— Stored items —

Content starts

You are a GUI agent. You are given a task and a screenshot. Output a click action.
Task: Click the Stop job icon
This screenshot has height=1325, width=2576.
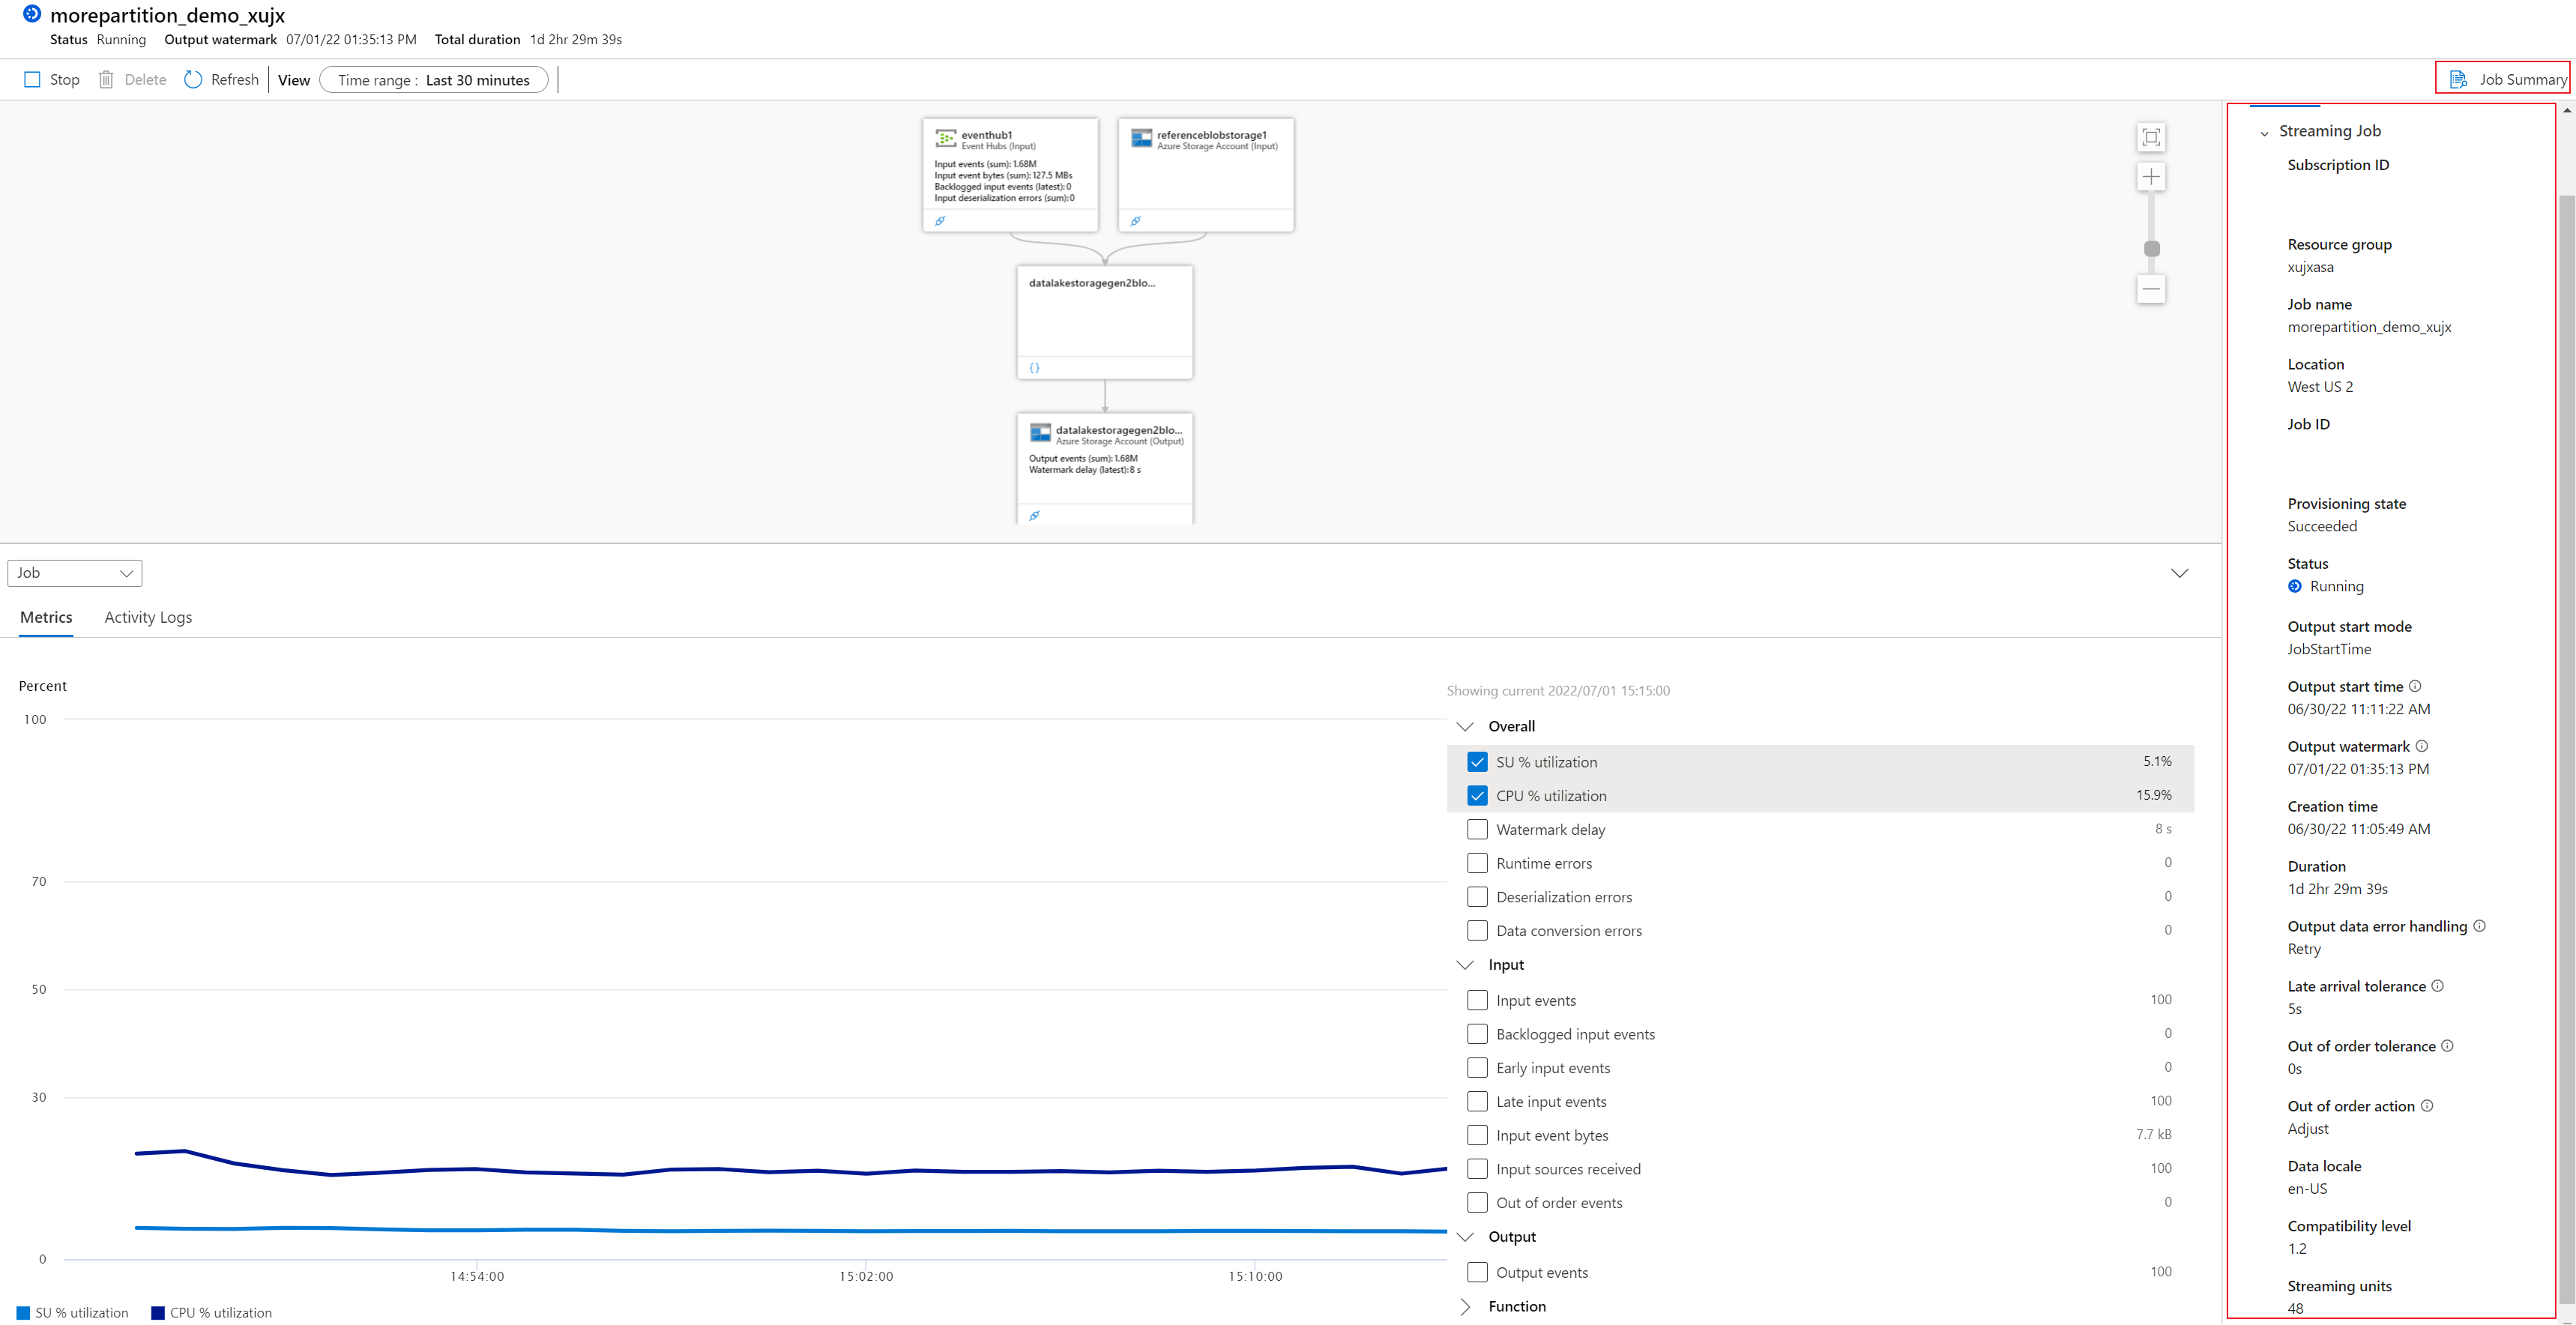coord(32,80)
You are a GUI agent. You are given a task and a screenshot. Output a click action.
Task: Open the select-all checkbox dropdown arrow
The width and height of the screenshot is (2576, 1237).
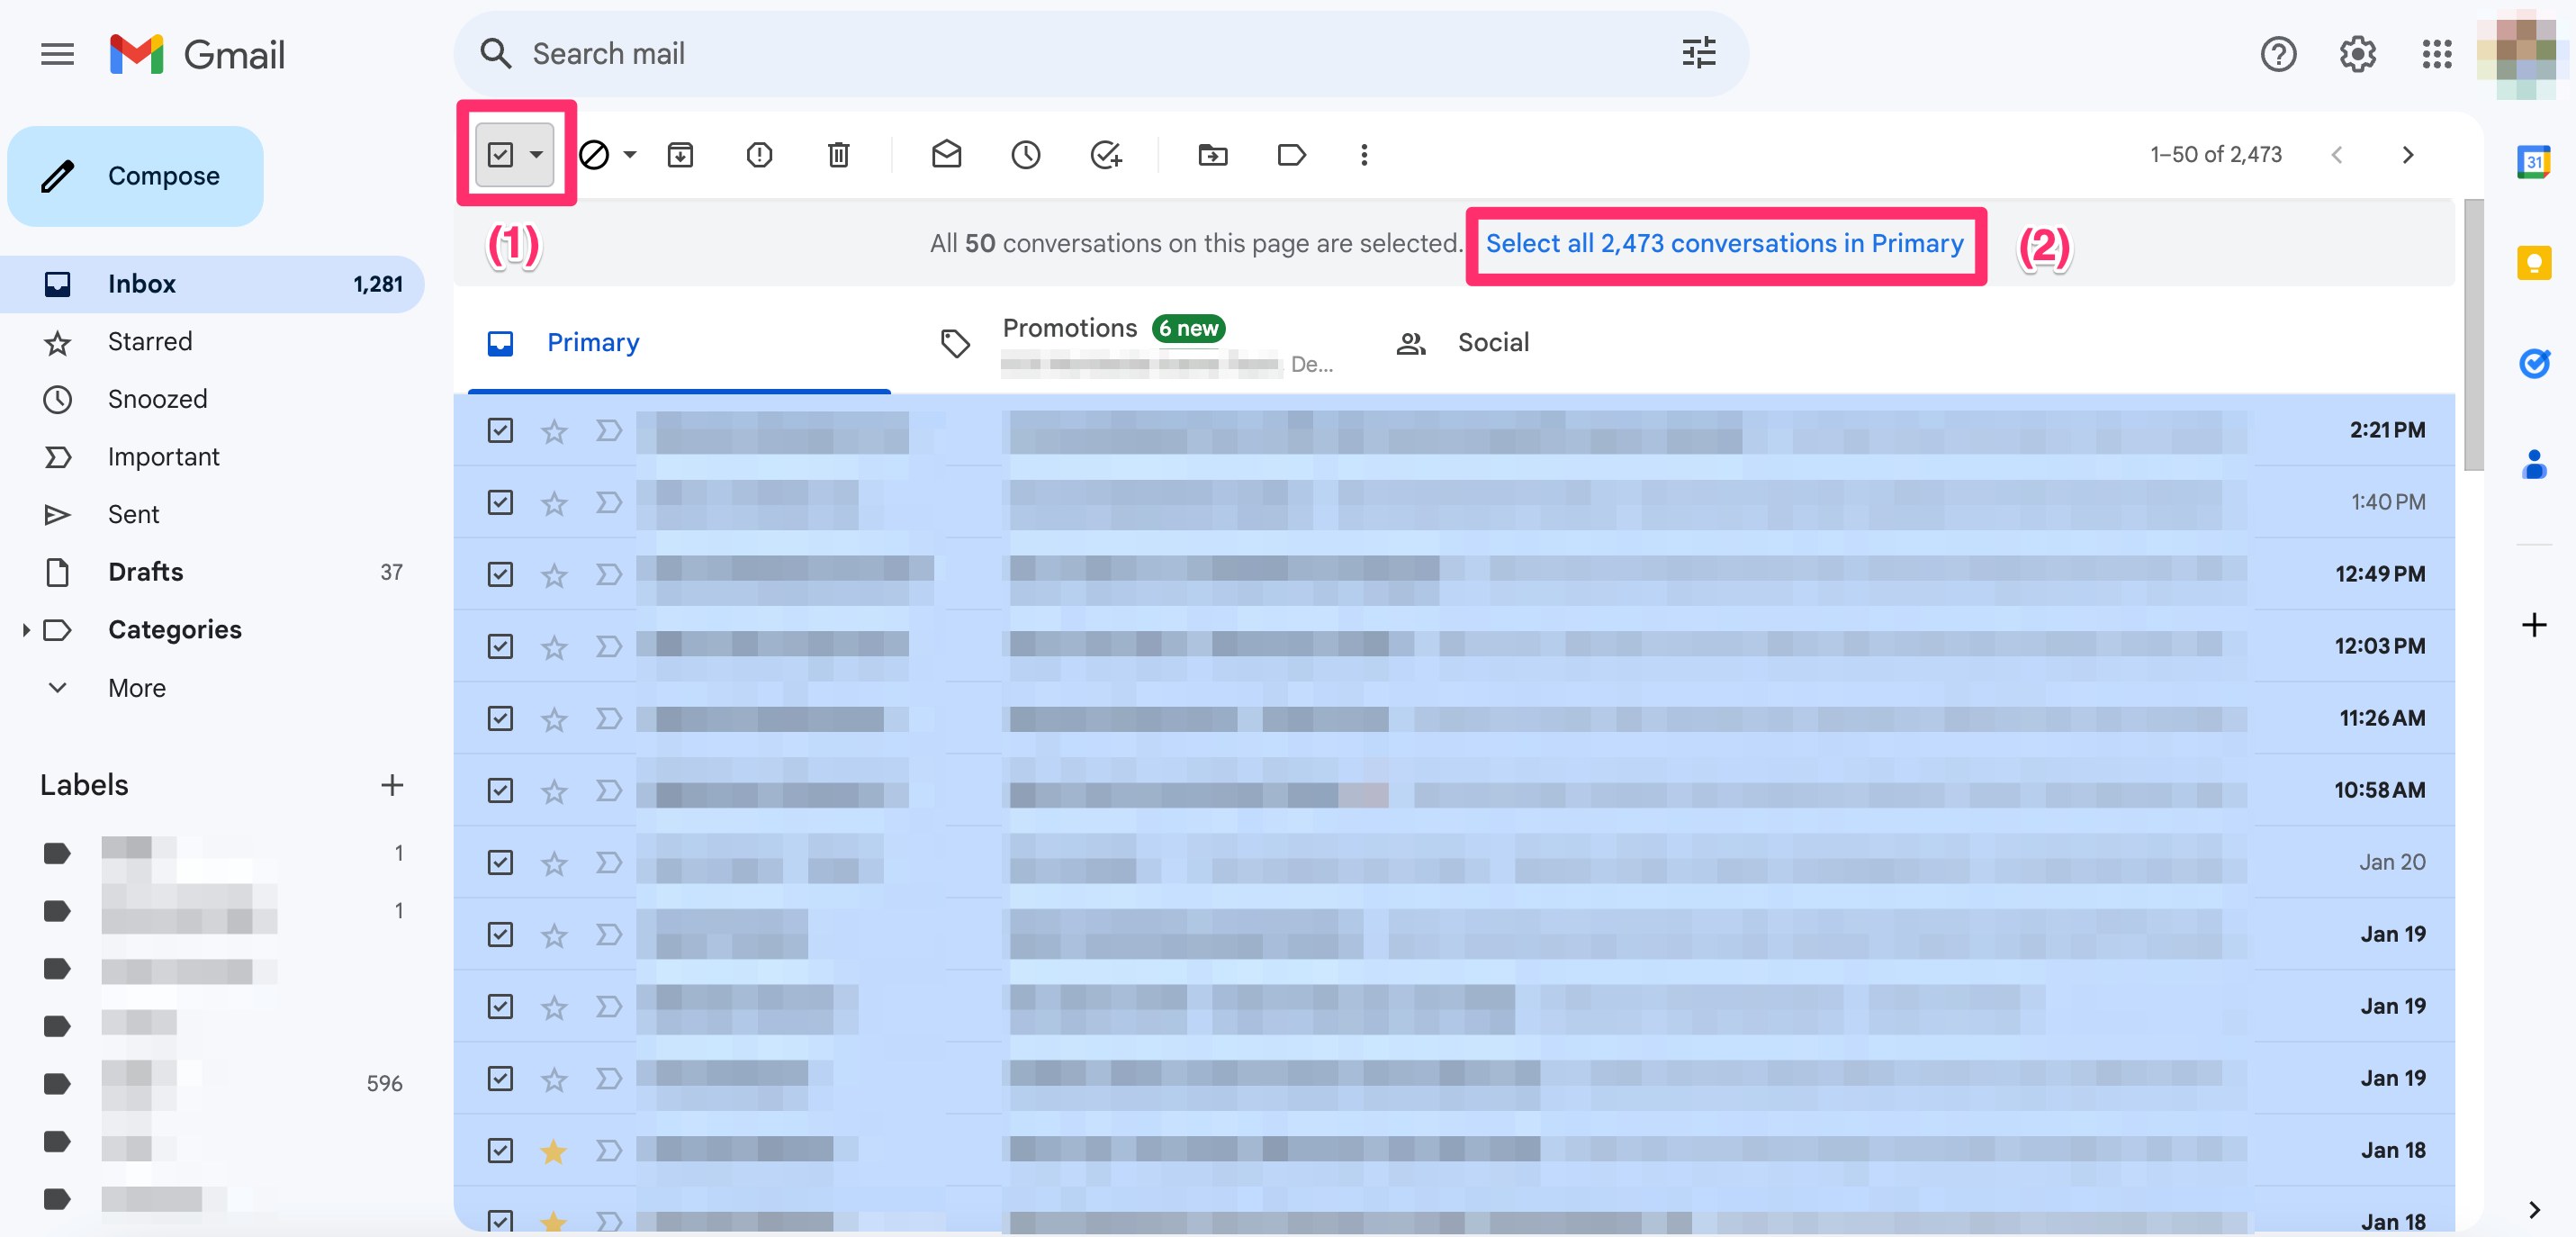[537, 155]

Content ends

— Exercise prompt —
The expected output is the exact run of lines from the one containing "Task: Click the Stop job icon" through the final line of the data above, both ends included, with no pictures.

— Worked solution —
Task: Click the Stop job icon
This screenshot has height=1325, width=2576.
coord(32,80)
You are a GUI agent. You are given a task and a screenshot. Output a click action.
Task: Open the select-all checkbox dropdown arrow
The width and height of the screenshot is (2576, 1237).
[537, 155]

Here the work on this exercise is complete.